Of more, and added concern is the comment by Britain’s largest gilt purchaser at the long end Legal and General ( Itself a raid/ takeover target now due to a woefully low share price) that it will long be buying more long dated gilts, due to ” uncertainty. Aside from a heap of ” pot calling kettle black” , we are back near the Callaghan times when the then gilts brokers and institutions effectively used their power to rid us of a Labour government in crisis.
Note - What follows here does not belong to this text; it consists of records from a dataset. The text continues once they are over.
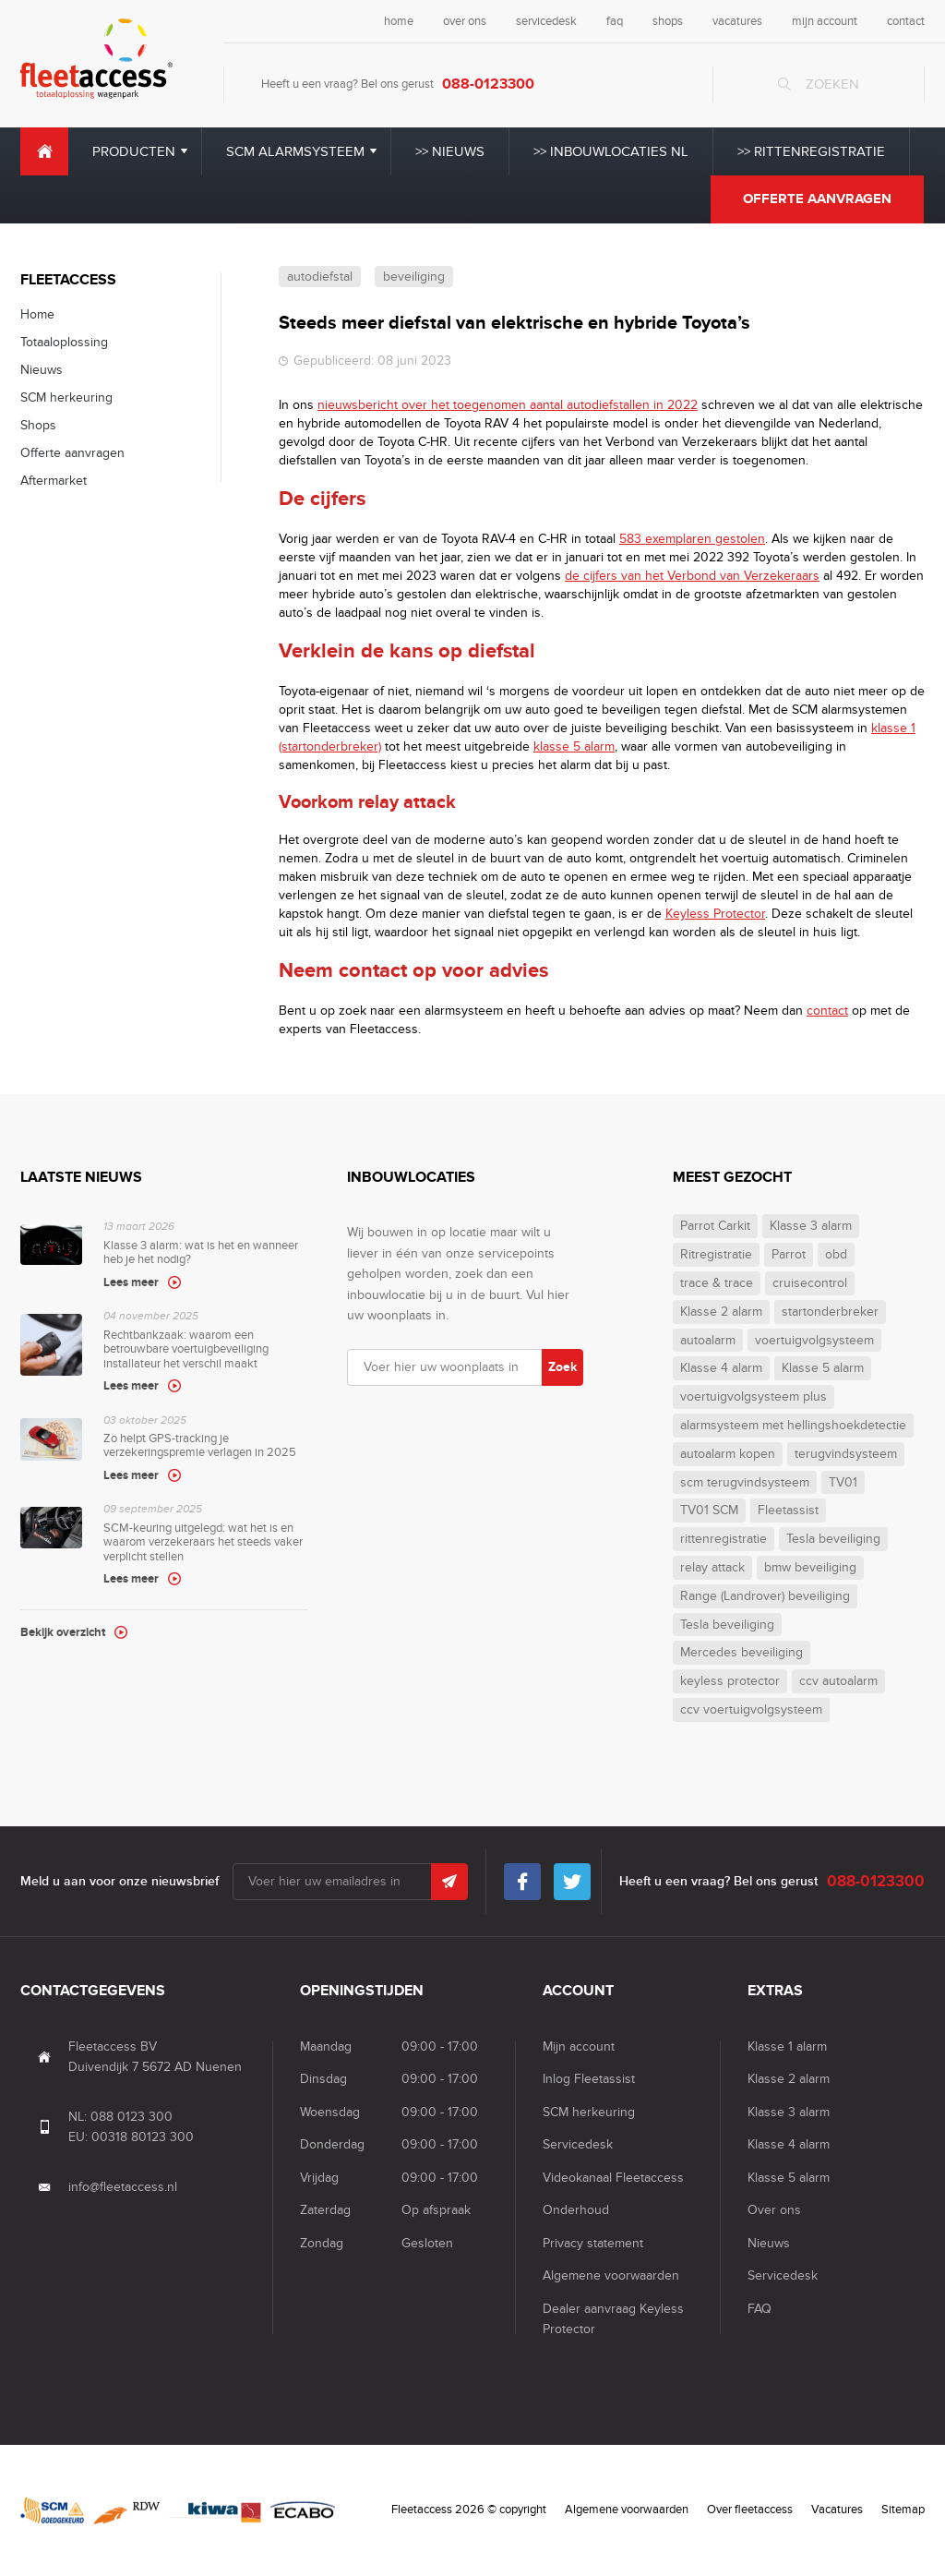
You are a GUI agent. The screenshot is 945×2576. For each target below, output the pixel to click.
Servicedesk (578, 2144)
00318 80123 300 (142, 2137)
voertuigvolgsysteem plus (753, 1397)
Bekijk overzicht (62, 1632)
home (398, 21)
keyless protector (730, 1681)
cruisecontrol (809, 1283)
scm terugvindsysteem (744, 1482)
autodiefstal (320, 277)
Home (44, 151)
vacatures (737, 21)
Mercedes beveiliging (741, 1652)
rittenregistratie (723, 1539)
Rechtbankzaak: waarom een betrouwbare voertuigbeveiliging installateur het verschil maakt (205, 1352)
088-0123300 (488, 84)
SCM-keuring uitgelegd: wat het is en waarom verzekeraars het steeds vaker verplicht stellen (205, 1545)
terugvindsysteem (846, 1454)
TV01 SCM (709, 1510)
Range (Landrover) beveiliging (765, 1596)
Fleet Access (96, 58)
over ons (464, 21)
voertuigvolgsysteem (814, 1340)
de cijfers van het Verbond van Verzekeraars (692, 576)
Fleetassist (788, 1510)
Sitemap (903, 2509)
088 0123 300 (131, 2117)
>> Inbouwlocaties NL (610, 151)
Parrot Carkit (715, 1226)
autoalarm (708, 1340)
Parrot (789, 1254)
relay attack (712, 1567)
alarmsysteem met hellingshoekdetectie (793, 1425)
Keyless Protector (715, 913)
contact (906, 21)
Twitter (572, 1877)
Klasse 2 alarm (721, 1312)
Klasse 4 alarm (721, 1368)
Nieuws (41, 370)
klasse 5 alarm (574, 746)
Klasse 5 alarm (823, 1368)
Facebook (522, 1877)
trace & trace (716, 1283)
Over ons (774, 2210)
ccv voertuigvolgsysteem (751, 1710)
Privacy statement (593, 2243)
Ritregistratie (716, 1254)
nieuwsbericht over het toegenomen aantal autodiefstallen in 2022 (507, 405)
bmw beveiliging (810, 1567)
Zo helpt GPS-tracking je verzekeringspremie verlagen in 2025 (205, 1450)
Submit (449, 1881)
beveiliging (414, 277)
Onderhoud (576, 2210)
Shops (38, 425)
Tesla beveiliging (833, 1539)
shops (667, 21)
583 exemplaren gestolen (692, 539)
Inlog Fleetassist (589, 2079)
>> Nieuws (449, 151)
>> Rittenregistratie (811, 151)
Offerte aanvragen (817, 199)
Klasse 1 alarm (787, 2046)
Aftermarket (53, 480)
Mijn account (579, 2046)
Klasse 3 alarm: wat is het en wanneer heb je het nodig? (205, 1256)
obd (836, 1254)
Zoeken (832, 84)
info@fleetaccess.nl (122, 2187)
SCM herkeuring (66, 397)
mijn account (824, 21)
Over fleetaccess (750, 2509)
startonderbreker (830, 1312)
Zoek (562, 1367)
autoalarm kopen (727, 1454)
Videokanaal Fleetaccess (613, 2177)
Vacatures (837, 2509)
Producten (133, 151)
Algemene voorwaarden (611, 2275)
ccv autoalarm (838, 1681)
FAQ (760, 2309)
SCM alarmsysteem (295, 151)
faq (614, 21)
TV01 (843, 1482)
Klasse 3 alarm (811, 1226)
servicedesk (546, 21)
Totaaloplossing (64, 342)
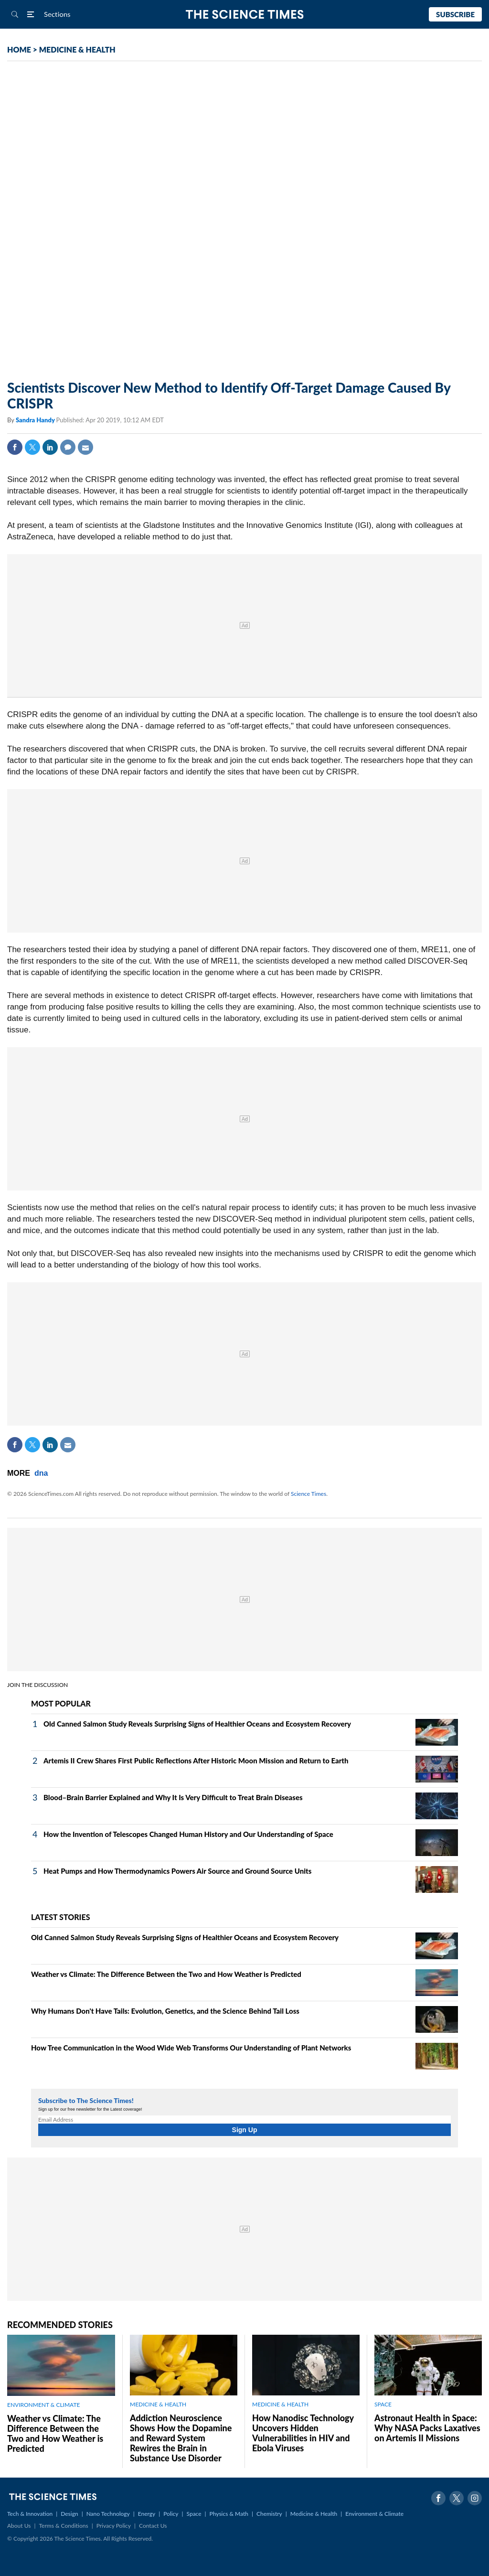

We now have a socialist Callaghan equivalent government under a Tory banner, and a broken dysfunctional country worse than 1979,
There are , or would be, simple solutions, such as non gilt long term quasi government bonds to fund health/ infrastructure, but the above show that faith in the government AND The Bank of England and HM Treasury has gone.
The quality of personnel in both is low grade, quasi politicised, and underpaid, in stark contrast to those in the US equivalents.
Whilst politicians maintain a gutless ” keep my job at any cost” devoid of moral courage, belief, sense of duty, we will continue our plunge to being a sub Saharan African country look and live alike. A tragic disgrace.
If you think LGEN (Legal and General) is undervalued, buy the shares. It certainly was in March 2020 after Covid bombed the stock market. 8.5% dividend yield either means it still is or something nasty’s about to happen (it was 15% in March 2020). [Not offering financial advice and you’d be unwise to take it from me].
Yes, when you have Hunt the socialist Chancellor saying “Recession? yes please anything to bring down inflation” you know we are in trouble. It hasn’t concerned him that recessions create unemployment / higher benefit costs and reduce income from Business taxes.
Pilkington talking up the demise of a western nation? Surely not!